Retype the whole of the data exactly.

--- The records Enclosed Below ---

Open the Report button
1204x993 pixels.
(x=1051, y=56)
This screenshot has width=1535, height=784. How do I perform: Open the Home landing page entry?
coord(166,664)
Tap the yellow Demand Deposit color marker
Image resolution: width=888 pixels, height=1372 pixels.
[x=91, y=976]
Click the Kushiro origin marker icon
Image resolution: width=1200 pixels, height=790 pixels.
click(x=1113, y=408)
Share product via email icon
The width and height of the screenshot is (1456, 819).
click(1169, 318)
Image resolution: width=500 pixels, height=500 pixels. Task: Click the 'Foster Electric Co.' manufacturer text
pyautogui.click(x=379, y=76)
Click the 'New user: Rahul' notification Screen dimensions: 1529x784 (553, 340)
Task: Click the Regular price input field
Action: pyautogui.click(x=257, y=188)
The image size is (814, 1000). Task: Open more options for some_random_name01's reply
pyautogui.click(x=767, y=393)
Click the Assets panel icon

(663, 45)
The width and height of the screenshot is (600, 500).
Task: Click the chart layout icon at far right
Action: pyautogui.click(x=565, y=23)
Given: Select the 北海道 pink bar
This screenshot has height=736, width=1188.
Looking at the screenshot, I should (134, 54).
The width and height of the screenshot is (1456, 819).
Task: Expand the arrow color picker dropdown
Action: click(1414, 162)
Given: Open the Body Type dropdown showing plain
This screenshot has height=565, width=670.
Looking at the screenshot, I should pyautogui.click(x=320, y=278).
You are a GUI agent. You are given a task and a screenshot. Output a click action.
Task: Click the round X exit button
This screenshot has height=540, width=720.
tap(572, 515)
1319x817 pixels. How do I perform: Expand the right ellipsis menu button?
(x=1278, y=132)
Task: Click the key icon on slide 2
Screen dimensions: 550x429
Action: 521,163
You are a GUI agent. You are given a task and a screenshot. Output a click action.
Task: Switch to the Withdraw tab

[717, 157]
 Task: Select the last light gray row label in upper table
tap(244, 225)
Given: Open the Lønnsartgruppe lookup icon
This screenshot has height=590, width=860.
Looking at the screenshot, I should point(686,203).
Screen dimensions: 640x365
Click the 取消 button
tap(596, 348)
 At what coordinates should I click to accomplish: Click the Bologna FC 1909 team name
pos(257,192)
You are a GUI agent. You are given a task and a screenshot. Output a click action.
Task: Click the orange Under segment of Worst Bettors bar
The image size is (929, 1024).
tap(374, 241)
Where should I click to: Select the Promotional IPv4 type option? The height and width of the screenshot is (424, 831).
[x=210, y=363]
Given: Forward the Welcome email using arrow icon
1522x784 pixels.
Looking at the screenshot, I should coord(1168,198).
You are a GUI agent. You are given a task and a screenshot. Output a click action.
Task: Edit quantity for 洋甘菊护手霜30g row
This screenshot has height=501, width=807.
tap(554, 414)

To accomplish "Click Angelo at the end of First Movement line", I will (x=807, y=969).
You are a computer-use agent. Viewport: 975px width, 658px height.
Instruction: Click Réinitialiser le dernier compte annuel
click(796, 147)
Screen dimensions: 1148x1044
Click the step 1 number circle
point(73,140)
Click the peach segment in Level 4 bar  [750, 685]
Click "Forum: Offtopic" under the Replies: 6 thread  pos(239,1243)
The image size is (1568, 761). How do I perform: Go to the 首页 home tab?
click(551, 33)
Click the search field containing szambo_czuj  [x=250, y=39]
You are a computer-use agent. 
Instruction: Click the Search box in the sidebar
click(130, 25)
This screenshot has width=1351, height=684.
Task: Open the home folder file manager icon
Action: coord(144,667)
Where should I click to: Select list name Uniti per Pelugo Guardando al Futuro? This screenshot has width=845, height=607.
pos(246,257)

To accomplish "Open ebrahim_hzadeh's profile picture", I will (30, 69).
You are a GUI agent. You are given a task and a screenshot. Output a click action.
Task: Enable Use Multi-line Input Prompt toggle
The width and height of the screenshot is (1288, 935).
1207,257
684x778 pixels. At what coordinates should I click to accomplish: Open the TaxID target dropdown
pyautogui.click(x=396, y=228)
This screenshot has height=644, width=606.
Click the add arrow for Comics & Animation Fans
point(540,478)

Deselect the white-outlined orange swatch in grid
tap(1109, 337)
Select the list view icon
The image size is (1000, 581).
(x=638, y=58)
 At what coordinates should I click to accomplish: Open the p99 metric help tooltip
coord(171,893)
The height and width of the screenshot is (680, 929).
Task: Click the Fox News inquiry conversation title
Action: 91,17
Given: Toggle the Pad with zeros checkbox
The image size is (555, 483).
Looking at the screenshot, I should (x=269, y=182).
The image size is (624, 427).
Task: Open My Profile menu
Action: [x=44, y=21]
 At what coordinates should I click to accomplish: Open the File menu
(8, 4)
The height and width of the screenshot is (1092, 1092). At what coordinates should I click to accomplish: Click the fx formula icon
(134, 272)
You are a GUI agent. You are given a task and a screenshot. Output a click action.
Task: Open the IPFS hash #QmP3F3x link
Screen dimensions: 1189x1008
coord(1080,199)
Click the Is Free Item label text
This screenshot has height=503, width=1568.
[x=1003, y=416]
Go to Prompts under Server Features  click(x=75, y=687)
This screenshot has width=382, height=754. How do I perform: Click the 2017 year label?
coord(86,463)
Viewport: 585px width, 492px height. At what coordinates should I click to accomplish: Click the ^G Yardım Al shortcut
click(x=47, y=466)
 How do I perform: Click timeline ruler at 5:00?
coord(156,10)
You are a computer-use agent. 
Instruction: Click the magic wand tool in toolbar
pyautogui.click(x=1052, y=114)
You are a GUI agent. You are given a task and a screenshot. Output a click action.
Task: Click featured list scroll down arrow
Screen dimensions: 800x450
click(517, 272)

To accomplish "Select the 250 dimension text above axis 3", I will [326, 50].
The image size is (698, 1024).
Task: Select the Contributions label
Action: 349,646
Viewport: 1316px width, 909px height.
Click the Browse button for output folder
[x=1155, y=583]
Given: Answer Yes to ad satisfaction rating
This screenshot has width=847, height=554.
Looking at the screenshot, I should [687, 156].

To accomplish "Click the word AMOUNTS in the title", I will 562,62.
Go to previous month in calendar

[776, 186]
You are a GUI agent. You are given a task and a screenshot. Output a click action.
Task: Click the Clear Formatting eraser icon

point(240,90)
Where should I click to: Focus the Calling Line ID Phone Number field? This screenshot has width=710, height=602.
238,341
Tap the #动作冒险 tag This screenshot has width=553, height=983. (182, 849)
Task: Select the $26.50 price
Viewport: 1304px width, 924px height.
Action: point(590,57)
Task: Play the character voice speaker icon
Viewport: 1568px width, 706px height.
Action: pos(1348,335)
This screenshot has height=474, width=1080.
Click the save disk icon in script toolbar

--- End of Enclosed The records ---

Solved problem:
Open the Report button
1204x993 pixels.
(x=1051, y=56)
This screenshot has width=1535, height=784. How do I perform: Open the Home landing page entry?
coord(166,664)
Tap the yellow Demand Deposit color marker
Image resolution: width=888 pixels, height=1372 pixels.
[x=91, y=976]
Click the Kushiro origin marker icon
Image resolution: width=1200 pixels, height=790 pixels.
click(x=1113, y=408)
Share product via email icon
The width and height of the screenshot is (1456, 819).
click(1169, 318)
Image resolution: width=500 pixels, height=500 pixels. Task: Click the 'Foster Electric Co.' manufacturer text
pyautogui.click(x=379, y=76)
Click the 'New user: Rahul' notification Screen dimensions: 1529x784 (553, 340)
Task: Click the Regular price input field
Action: pyautogui.click(x=257, y=188)
The image size is (814, 1000). Task: Open more options for some_random_name01's reply
pyautogui.click(x=767, y=393)
Click the Assets panel icon

(663, 45)
The width and height of the screenshot is (600, 500).
Task: Click the chart layout icon at far right
Action: pyautogui.click(x=565, y=23)
Given: Select the 北海道 pink bar
This screenshot has height=736, width=1188.
Looking at the screenshot, I should (134, 54).
The width and height of the screenshot is (1456, 819).
Task: Expand the arrow color picker dropdown
Action: click(1414, 162)
Given: Open the Body Type dropdown showing plain
This screenshot has height=565, width=670.
Looking at the screenshot, I should pyautogui.click(x=320, y=278).
You are a GUI agent. You are given a task and a screenshot. Output a click action.
Task: Click the round X exit button
This screenshot has height=540, width=720.
tap(572, 515)
1319x817 pixels. How do I perform: Expand the right ellipsis menu button?
(x=1278, y=132)
Task: Click the key icon on slide 2
Screen dimensions: 550x429
Action: 521,163
You are a GUI agent. You are given a task and a screenshot. Output a click action.
Task: Switch to the Withdraw tab

[717, 157]
 Task: Select the last light gray row label in upper table
tap(244, 225)
Given: Open the Lønnsartgruppe lookup icon
This screenshot has height=590, width=860.
Looking at the screenshot, I should point(686,203).
Screen dimensions: 640x365
Click the 取消 button
tap(596, 348)
 At what coordinates should I click to accomplish: Click the Bologna FC 1909 team name
pos(257,192)
You are a GUI agent. You are given a task and a screenshot. Output a click action.
Task: Click the orange Under segment of Worst Bettors bar
The image size is (929, 1024).
tap(374, 241)
Where should I click to: Select the Promotional IPv4 type option? The height and width of the screenshot is (424, 831).
[x=210, y=363]
Given: Forward the Welcome email using arrow icon
1522x784 pixels.
Looking at the screenshot, I should coord(1168,198).
You are a GUI agent. You are given a task and a screenshot. Output a click action.
Task: Edit quantity for 洋甘菊护手霜30g row
This screenshot has height=501, width=807.
tap(554, 414)

To accomplish "Click Angelo at the end of First Movement line", I will (x=807, y=969).
You are a computer-use agent. Viewport: 975px width, 658px height.
Instruction: Click Réinitialiser le dernier compte annuel
click(796, 147)
Screen dimensions: 1148x1044
Click the step 1 number circle
point(73,140)
Click the peach segment in Level 4 bar  [750, 685]
Click "Forum: Offtopic" under the Replies: 6 thread  pos(239,1243)
The image size is (1568, 761). How do I perform: Go to the 首页 home tab?
click(551, 33)
Click the search field containing szambo_czuj  [x=250, y=39]
You are a computer-use agent. 
Instruction: Click the Search box in the sidebar
click(130, 25)
This screenshot has width=1351, height=684.
Task: Open the home folder file manager icon
Action: coord(144,667)
Where should I click to: Select list name Uniti per Pelugo Guardando al Futuro? This screenshot has width=845, height=607.
pos(246,257)

To accomplish "Open ebrahim_hzadeh's profile picture", I will (30, 69).
You are a GUI agent. You are given a task and a screenshot. Output a click action.
Task: Enable Use Multi-line Input Prompt toggle
The width and height of the screenshot is (1288, 935).
1207,257
684x778 pixels. At what coordinates should I click to accomplish: Open the TaxID target dropdown
pyautogui.click(x=396, y=228)
This screenshot has height=644, width=606.
Click the add arrow for Comics & Animation Fans
point(540,478)

Deselect the white-outlined orange swatch in grid
tap(1109, 337)
Select the list view icon
The image size is (1000, 581).
(x=638, y=58)
 At what coordinates should I click to accomplish: Open the p99 metric help tooltip
coord(171,893)
The height and width of the screenshot is (680, 929).
Task: Click the Fox News inquiry conversation title
Action: 91,17
Given: Toggle the Pad with zeros checkbox
The image size is (555, 483).
Looking at the screenshot, I should (x=269, y=182).
The image size is (624, 427).
Task: Open My Profile menu
Action: [x=44, y=21]
 At what coordinates should I click to accomplish: Open the File menu
(8, 4)
The height and width of the screenshot is (1092, 1092). At what coordinates should I click to accomplish: Click the fx formula icon
(134, 272)
You are a GUI agent. You are given a task and a screenshot. Output a click action.
Task: Open the IPFS hash #QmP3F3x link
Screen dimensions: 1189x1008
coord(1080,199)
Click the Is Free Item label text
This screenshot has height=503, width=1568.
[x=1003, y=416]
Go to Prompts under Server Features  click(x=75, y=687)
This screenshot has width=382, height=754. How do I perform: Click the 2017 year label?
coord(86,463)
Viewport: 585px width, 492px height. At what coordinates should I click to accomplish: Click the ^G Yardım Al shortcut
click(x=47, y=466)
 How do I perform: Click timeline ruler at 5:00?
coord(156,10)
You are a computer-use agent. 
Instruction: Click the magic wand tool in toolbar
pyautogui.click(x=1052, y=114)
You are a GUI agent. You are given a task and a screenshot. Output a click action.
Task: Click featured list scroll down arrow
Screen dimensions: 800x450
click(517, 272)

To accomplish "Select the 250 dimension text above axis 3", I will [326, 50].
The image size is (698, 1024).
Task: Select the Contributions label
Action: 349,646
Viewport: 1316px width, 909px height.
Click the Browse button for output folder
[x=1155, y=583]
Given: Answer Yes to ad satisfaction rating
This screenshot has width=847, height=554.
Looking at the screenshot, I should [687, 156].

To accomplish "Click the word AMOUNTS in the title", I will 562,62.
Go to previous month in calendar

[776, 186]
You are a GUI agent. You are given a task and a screenshot. Output a click action.
Task: Click the Clear Formatting eraser icon

point(240,90)
Where should I click to: Focus the Calling Line ID Phone Number field? This screenshot has width=710, height=602.
238,341
Tap the #动作冒险 tag This screenshot has width=553, height=983. (182, 849)
Task: Select the $26.50 price
Viewport: 1304px width, 924px height.
Action: point(590,57)
Task: Play the character voice speaker icon
Viewport: 1568px width, 706px height.
Action: pos(1348,335)
This screenshot has height=474, width=1080.
Click the save disk icon in script toolbar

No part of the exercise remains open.